> What this task involves:
In the passage about the Lost Spring of Poughkeepsie below, please say how much water the spring pumps out each minute.
Passage shown Start Marker
I was close, and I knew it.
The cars and trucks sped by close enough to keep me off balance as I walked on the snow piled up from the storm of New Year’s Eve 2008. As I continued farther down Route 9, I came to a piece of undeveloped land with a small stream and cattail reeds growing wild. This was it; in the snow I could clearly see the stream coming from somewhere up the hill. The cattails I saw must be descendants of the very plants used to build the first shelter here before recorded history. I found a gap in the fence and no signs warning me away as I tramped down from the road through the foot-deep snow into a clearing. Even in the bitterly cold weather the stream was not frozen over and flowed past my boots as I followed it uphill.
As I passed some young trees, I found a large flat area of grass clumps and frozen mud about a quarter-acre in area. There the stream spread out just below a small hill surrounded by running water on both sides. It was then that I noticed that I was not alone. Although I was only 200 feet from the road and in sight of a line of small houses, I was being watched by a group of 10 deer who were doing their I’m-a-statue thing. I continued up around the small hill that split the stream and began to see another housing development and parking lot in the distance.
This one was a 1970s-era brick apartment building. The two streams joined up again above the hill and, just as I approached the parking lot, I found it. Issuing forth through half a plastic culvert pipe and covered in brush was the source of the Lost Spring of Poughkeepsie. Clear and brilliant, just like the claims of Captain Lloyd, pumping out about six to eight gallons a minute, less than 20 feet from a parking lot. I looked around for a sign, something to tell me that I had arrived, but only its placement, color and volume gave away this historic spring.
When I returned a few days later the snow was mostly gone and things had warmed up. It was then that I met Linda Nolen. She had just been visiting her mother Mavis, a resident who lives on a waitress’s pension. Having worked all her life in restaurants since the age of 16, Mavis had joined the waitress union in California and is now retired and living only feet from the most important historical site in town. I discussed the spring just behind her mother’s apartment and that’s when she said: “I wonder if they know about the spring? Because they’re getting ready to build another section right on that spot.”
Passage shown End Marker
Supplied entries Start Marker
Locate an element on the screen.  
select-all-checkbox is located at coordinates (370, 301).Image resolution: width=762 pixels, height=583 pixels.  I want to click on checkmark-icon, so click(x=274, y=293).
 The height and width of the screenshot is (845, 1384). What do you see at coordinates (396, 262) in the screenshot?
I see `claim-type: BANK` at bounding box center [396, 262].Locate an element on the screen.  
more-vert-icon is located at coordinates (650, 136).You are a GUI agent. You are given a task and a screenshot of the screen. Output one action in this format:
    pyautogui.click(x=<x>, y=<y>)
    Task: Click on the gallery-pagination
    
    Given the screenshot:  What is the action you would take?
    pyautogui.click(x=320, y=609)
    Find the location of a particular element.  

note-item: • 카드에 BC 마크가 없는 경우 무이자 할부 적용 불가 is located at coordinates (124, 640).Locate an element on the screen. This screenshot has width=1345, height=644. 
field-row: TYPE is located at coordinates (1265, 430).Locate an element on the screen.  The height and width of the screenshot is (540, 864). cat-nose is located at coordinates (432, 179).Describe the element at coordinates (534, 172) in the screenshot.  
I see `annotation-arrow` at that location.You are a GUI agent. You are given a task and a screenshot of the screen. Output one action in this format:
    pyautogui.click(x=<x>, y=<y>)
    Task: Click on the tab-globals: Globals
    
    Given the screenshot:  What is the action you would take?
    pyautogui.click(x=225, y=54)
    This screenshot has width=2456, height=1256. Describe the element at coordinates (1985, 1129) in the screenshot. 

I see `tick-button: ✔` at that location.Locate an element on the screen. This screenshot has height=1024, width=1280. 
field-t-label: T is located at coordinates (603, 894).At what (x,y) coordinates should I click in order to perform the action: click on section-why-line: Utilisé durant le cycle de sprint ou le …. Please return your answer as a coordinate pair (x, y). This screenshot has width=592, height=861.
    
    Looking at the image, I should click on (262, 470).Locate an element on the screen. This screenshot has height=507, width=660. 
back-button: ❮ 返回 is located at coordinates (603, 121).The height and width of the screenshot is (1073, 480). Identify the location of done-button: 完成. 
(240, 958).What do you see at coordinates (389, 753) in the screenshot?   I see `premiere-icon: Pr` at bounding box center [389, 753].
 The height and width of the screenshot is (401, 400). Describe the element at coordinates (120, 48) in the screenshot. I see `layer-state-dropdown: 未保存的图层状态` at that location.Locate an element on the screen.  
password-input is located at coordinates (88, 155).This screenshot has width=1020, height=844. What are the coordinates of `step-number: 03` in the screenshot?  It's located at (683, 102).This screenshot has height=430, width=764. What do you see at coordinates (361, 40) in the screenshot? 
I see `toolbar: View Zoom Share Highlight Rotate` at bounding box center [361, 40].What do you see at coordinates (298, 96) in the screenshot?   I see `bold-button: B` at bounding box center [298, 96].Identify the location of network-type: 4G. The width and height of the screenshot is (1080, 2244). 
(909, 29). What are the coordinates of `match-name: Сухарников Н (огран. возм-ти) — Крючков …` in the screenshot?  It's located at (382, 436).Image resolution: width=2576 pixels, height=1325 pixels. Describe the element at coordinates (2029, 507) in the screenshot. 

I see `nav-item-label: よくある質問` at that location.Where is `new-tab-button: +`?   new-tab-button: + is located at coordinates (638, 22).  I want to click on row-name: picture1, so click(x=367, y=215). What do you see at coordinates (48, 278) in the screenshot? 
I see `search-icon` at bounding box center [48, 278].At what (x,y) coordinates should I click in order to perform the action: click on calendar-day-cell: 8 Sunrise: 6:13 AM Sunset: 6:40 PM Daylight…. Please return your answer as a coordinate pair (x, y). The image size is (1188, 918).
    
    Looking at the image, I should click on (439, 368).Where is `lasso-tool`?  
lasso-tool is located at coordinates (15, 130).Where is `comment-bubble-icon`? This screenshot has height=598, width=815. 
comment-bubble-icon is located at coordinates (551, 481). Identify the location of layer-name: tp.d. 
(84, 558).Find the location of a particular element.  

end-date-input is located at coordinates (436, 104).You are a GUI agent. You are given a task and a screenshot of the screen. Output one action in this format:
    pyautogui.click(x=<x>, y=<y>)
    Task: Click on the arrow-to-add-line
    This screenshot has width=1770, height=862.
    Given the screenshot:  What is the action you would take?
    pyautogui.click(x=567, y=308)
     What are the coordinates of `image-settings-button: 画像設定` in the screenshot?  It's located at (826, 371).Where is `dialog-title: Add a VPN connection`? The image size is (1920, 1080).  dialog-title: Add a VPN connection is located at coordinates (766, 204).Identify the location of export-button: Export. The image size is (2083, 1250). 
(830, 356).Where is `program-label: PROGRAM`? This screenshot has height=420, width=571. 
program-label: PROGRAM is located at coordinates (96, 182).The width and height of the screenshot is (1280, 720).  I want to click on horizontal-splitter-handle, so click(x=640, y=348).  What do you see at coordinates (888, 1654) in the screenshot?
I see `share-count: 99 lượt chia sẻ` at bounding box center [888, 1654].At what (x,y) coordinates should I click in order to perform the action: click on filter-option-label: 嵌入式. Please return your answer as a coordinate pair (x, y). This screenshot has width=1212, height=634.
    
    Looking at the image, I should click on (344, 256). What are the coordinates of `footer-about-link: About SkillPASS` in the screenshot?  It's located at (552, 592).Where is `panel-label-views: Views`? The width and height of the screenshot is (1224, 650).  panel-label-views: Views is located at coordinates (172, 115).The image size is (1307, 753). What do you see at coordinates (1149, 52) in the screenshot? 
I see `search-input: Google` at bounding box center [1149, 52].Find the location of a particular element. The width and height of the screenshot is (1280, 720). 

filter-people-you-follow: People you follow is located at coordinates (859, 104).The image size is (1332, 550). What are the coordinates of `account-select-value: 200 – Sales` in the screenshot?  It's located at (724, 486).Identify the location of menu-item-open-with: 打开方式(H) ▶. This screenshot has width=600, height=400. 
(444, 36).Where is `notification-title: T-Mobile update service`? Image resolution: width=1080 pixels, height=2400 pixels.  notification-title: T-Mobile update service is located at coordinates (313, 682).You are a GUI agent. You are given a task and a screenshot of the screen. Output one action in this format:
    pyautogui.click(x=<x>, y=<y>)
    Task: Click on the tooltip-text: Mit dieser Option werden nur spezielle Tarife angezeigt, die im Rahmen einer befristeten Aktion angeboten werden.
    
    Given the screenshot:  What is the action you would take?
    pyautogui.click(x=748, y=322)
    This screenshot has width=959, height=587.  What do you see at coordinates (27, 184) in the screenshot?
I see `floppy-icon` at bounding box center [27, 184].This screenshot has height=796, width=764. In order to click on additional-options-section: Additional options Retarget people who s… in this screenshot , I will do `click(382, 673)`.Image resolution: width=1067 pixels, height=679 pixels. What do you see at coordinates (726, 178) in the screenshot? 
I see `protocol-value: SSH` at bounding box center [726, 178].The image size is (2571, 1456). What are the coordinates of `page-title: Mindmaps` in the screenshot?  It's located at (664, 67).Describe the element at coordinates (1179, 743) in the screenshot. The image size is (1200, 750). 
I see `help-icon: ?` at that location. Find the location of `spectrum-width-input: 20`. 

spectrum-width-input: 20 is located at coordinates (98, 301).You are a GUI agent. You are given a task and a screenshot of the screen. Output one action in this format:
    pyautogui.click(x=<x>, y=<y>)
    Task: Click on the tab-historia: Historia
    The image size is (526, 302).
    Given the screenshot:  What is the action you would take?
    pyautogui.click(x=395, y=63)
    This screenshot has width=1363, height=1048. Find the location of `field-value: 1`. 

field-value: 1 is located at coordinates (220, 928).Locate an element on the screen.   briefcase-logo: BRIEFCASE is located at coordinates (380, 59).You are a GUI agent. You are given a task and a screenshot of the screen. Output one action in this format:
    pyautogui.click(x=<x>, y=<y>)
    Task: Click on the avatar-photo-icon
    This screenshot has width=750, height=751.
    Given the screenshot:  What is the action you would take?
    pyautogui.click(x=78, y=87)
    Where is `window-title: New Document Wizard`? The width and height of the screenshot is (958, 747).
Supplied entries End Marker
> Result of the task:
About six to eight gallons a minute.